Hats off to Toggling

By: deanna on February 23rd, 2011

Multitasking, juggling, TCOB (taking care of business), putting out fires: we all have our own “catch phrase” to express doing many things at once. I’ve heard that women are better at it then men and that “tech-natives” (20 somethings and younger) are often called “togglers” for their ability to shift seamlessly from one activity to the next.
The museum field is chock-full of mutlitaskers by design. We have to be. If I polled the Woodson Art Museum staff, from gallery guard to director, I’m confident everyone would be working on multiple projects.
Google SketchUp Design Studio interactive model.

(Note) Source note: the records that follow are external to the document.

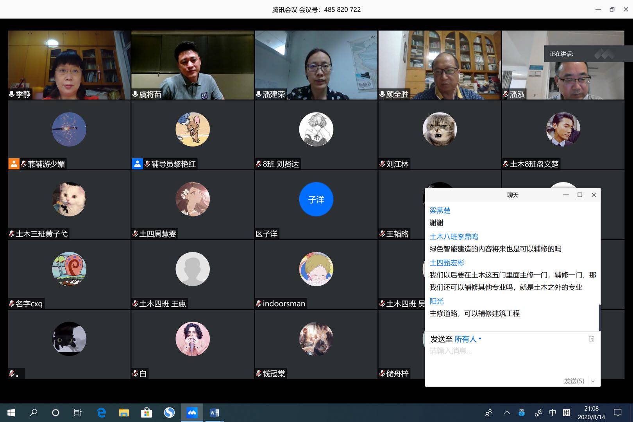Screen dimensions: 633x422
Task: Show hidden system tray icons
Action: pyautogui.click(x=507, y=413)
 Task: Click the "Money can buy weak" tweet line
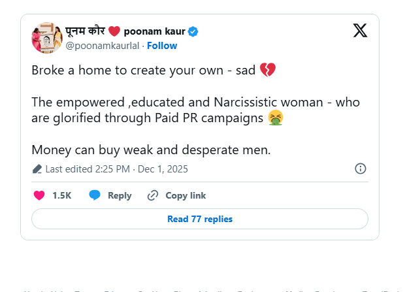point(151,150)
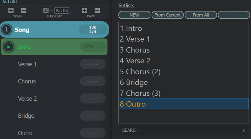This screenshot has height=139, width=251.
Task: Click the From Current button
Action: pos(167,15)
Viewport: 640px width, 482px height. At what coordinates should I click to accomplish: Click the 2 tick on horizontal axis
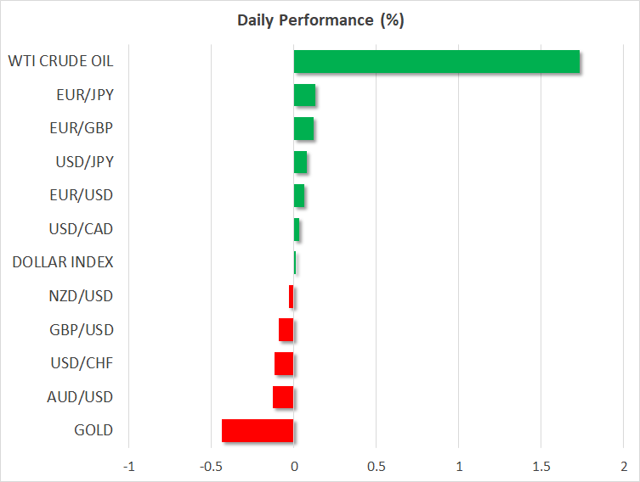623,467
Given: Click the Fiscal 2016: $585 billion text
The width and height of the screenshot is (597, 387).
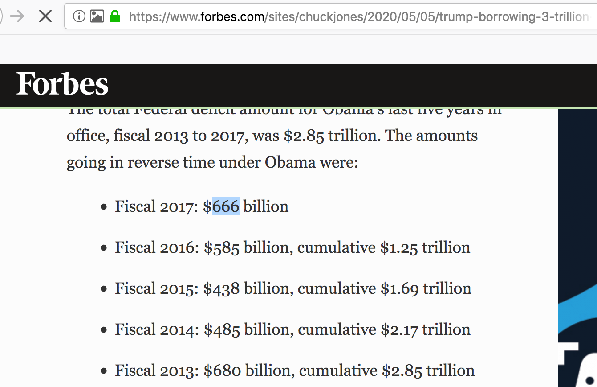Looking at the screenshot, I should 202,247.
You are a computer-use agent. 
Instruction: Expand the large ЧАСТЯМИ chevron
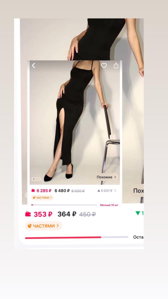[x=58, y=226]
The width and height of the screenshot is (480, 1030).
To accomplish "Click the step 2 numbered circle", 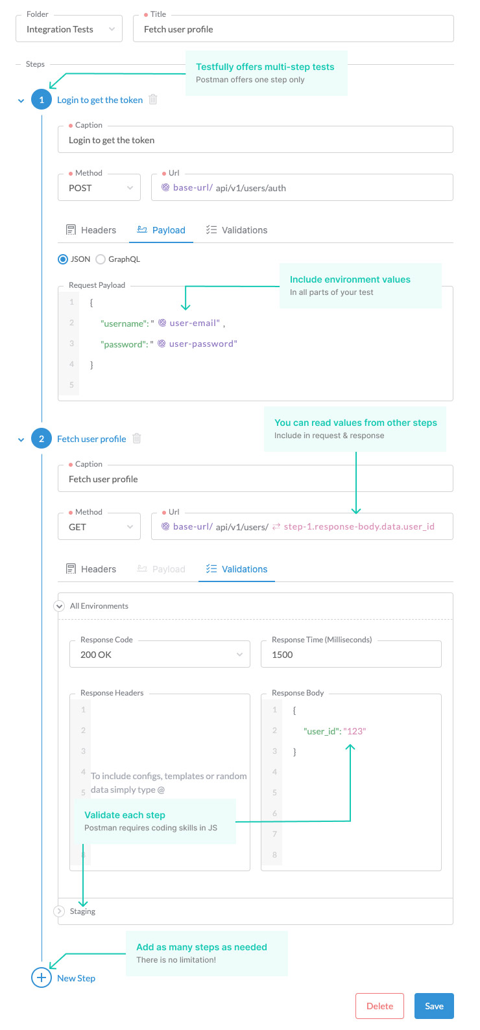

As I type, I’m thinking about the Design Studio copy editing awaiting me, this week’s Wausau School District design in-service follow-ups, the programs I’m leading this week, and my trip to Washington, D.C. this weekend to judge the Excellence in Exhibitions Award for the American Association of Museums. These seemingly disparate tasks are why I love my job – it’s always different. I’m always learning. And I’m constantly connecting to communities in a variety of ways.
Wausau School District teachers working on a drawing exercise.
Community art museums like the Woodson Art Museum are dynamic cultural think tanks filled with fully engaged museum professionals. In these environments we can brainstorm, fine tune, and present innovative programs and exhibitions. I’ve always boasted about how the Woodson Art Museum’s leadership lets us “fail” – we’re encouraged to try new things, be creative, and revisit and tweak ideas from the past. This leadership quality helps foster ideas and creativity while raising the bar.
For the Woodson Art Museum – and all museums – to be relevant to the “togglers” of the future it must ensure that it is a creative and innovative hub of activity and exchange. 
I heard a museum professional once put it this way, “at smaller museums you wear a large hat and perhaps many of them. At a large museum you wear a very small hat (meaning you specialize in a narrow field).”
Here’s to wearing many large hats!

Museum professional “X” demonstrating multitasking.